**** Material supplied
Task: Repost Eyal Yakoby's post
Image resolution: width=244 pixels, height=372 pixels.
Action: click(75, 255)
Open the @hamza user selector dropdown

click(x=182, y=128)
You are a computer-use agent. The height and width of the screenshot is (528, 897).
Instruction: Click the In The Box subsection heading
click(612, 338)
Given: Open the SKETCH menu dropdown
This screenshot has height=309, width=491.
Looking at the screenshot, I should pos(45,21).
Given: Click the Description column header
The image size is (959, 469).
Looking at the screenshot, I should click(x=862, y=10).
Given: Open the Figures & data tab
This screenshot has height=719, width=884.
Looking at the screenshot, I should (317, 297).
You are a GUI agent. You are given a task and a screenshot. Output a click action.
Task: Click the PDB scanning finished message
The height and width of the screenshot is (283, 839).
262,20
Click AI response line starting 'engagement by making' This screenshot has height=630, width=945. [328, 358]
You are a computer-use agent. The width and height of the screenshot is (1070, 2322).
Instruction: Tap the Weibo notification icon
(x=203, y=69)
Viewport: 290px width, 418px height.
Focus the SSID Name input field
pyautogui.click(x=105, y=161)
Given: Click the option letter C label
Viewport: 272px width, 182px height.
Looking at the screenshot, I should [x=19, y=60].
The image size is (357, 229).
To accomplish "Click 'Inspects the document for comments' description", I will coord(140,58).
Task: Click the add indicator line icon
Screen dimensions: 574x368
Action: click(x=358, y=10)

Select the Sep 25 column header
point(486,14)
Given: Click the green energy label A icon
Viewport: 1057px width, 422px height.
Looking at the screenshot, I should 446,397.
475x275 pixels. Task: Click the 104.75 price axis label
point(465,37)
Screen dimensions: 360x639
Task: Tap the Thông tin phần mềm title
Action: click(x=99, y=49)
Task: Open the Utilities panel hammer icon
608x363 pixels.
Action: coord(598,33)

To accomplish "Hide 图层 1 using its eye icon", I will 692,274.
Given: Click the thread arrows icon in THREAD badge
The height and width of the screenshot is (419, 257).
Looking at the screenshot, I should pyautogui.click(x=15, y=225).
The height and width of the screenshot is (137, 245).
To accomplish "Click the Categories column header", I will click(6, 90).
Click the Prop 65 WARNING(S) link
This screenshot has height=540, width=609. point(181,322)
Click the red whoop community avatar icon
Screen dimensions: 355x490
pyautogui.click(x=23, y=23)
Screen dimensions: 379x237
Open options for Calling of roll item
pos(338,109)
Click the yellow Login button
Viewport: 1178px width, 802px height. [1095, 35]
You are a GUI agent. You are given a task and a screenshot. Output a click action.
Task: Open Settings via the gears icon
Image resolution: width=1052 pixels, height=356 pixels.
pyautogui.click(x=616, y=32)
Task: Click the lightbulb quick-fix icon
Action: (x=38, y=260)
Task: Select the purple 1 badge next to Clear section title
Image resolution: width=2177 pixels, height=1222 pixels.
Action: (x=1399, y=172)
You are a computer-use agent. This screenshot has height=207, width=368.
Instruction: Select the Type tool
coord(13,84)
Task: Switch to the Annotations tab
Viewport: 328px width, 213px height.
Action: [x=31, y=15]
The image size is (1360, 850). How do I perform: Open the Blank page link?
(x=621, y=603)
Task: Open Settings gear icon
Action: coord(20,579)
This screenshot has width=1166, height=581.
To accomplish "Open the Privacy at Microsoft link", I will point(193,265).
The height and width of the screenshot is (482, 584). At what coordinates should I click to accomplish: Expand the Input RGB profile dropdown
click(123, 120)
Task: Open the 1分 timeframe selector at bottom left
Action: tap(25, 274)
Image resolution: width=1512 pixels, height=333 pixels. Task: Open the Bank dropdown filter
********
● **Task directions**:
Read the entries and show each line that mentions "badge".

● **Written answer**:
Given: Click the thread arrows icon in THREAD badge
Task: Select the purple 1 badge next to Clear section title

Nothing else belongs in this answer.